Exercise objective — Ignoring the pictures, copy the data exactly.

Start of Supplied material

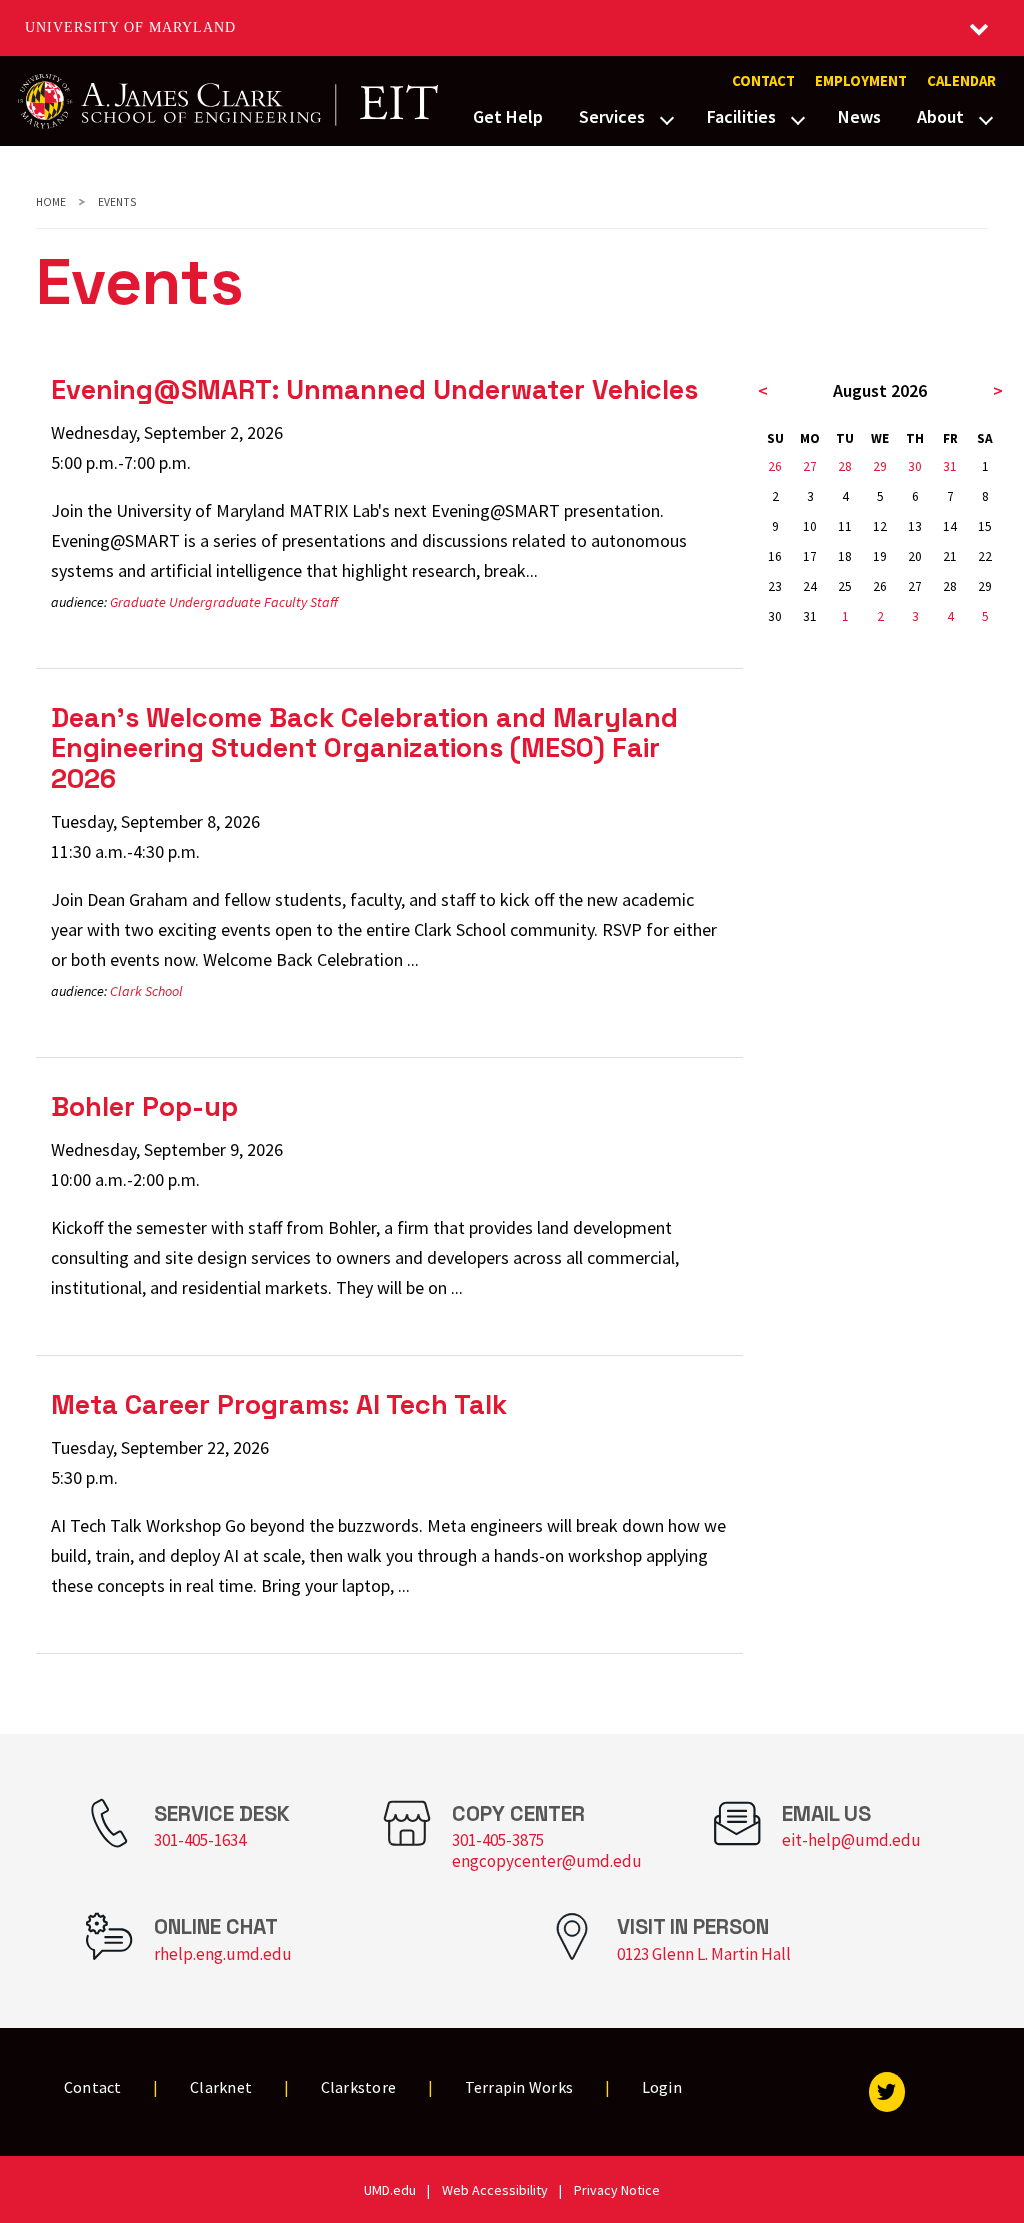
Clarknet (221, 2087)
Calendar (961, 81)
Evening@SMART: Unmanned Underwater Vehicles (374, 389)
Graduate (138, 602)
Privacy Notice (617, 2190)
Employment (861, 81)
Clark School (146, 991)
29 (880, 466)
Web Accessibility (495, 2190)
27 (810, 466)
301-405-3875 (498, 1840)
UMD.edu (390, 2190)
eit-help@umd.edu (851, 1840)
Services (612, 116)
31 (950, 466)
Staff (324, 602)
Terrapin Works (519, 2087)
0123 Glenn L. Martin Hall (704, 1954)
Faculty (285, 602)
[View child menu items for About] (986, 118)
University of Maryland (130, 27)
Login (662, 2087)
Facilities (741, 116)
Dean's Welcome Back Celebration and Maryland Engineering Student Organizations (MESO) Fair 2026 (364, 748)
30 (915, 466)
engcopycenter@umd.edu (547, 1861)
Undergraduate (215, 602)
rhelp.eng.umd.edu (223, 1954)
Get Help (508, 116)
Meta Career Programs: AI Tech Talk (279, 1404)
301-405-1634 (200, 1840)
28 (845, 466)
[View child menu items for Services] (667, 118)
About (940, 116)
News (859, 116)
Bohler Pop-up (144, 1106)
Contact (763, 81)
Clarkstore (359, 2087)
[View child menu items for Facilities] (798, 118)
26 (775, 466)
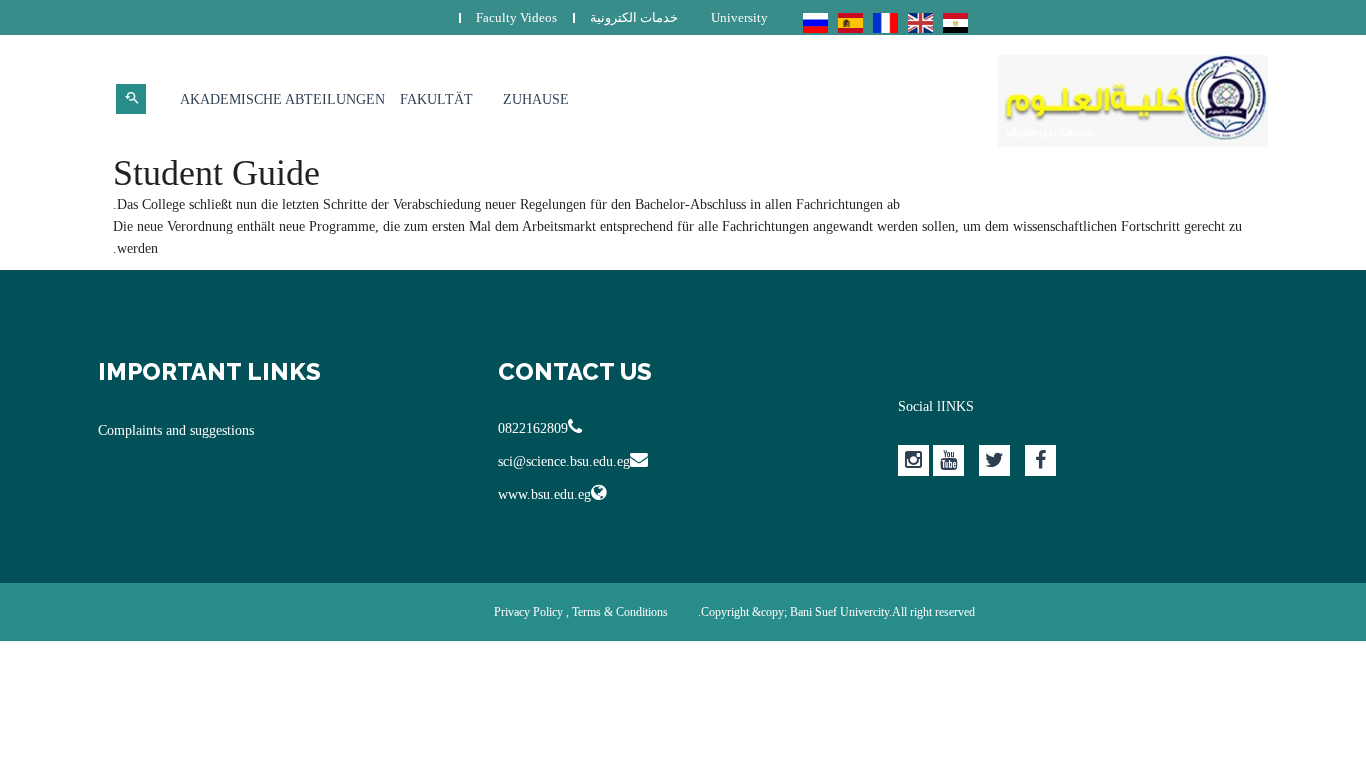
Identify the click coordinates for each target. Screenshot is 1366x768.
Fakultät (436, 99)
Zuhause (536, 99)
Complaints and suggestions (176, 430)
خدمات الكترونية (634, 17)
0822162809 (533, 428)
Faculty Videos (516, 17)
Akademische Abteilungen (282, 99)
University (739, 17)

End of Supplied material

Your solution —
Clarknet (221, 2087)
Calendar (961, 81)
Evening@SMART: Unmanned Underwater Vehicles (374, 389)
Graduate (138, 602)
Privacy Notice (617, 2190)
Employment (861, 81)
Clark School (146, 991)
29 (880, 466)
Web Accessibility (495, 2190)
27 (810, 466)
301-405-3875 (498, 1840)
UMD.edu (390, 2190)
eit-help@umd.edu (851, 1840)
Services (612, 116)
31 (950, 466)
Staff (324, 602)
Terrapin Works (519, 2087)
0123 Glenn L. Martin Hall (704, 1954)
Faculty (285, 602)
[View child menu items for About] (986, 118)
University of Maryland (130, 27)
Login (662, 2087)
Facilities (741, 116)
Dean's Welcome Back Celebration and Maryland Engineering Student Organizations (MESO) Fair 2026 (364, 748)
30 (915, 466)
engcopycenter@umd.edu (547, 1861)
Undergraduate (215, 602)
rhelp.eng.umd.edu (223, 1954)
Get Help (508, 116)
Meta Career Programs: AI Tech Talk (279, 1404)
301-405-1634 (200, 1840)
28 (845, 466)
[View child menu items for Services] (667, 118)
About (940, 116)
News (859, 116)
Bohler Pop-up (144, 1106)
Contact (763, 81)
Clarkstore (359, 2087)
[View child menu items for Facilities] (798, 118)
26 (775, 466)
Identify the click coordinates for each target. Screenshot is 1366x768.
Fakultät (436, 99)
Zuhause (536, 99)
Complaints and suggestions (176, 430)
خدمات الكترونية (634, 17)
0822162809 (533, 428)
Faculty Videos (516, 17)
Akademische Abteilungen (282, 99)
University (739, 17)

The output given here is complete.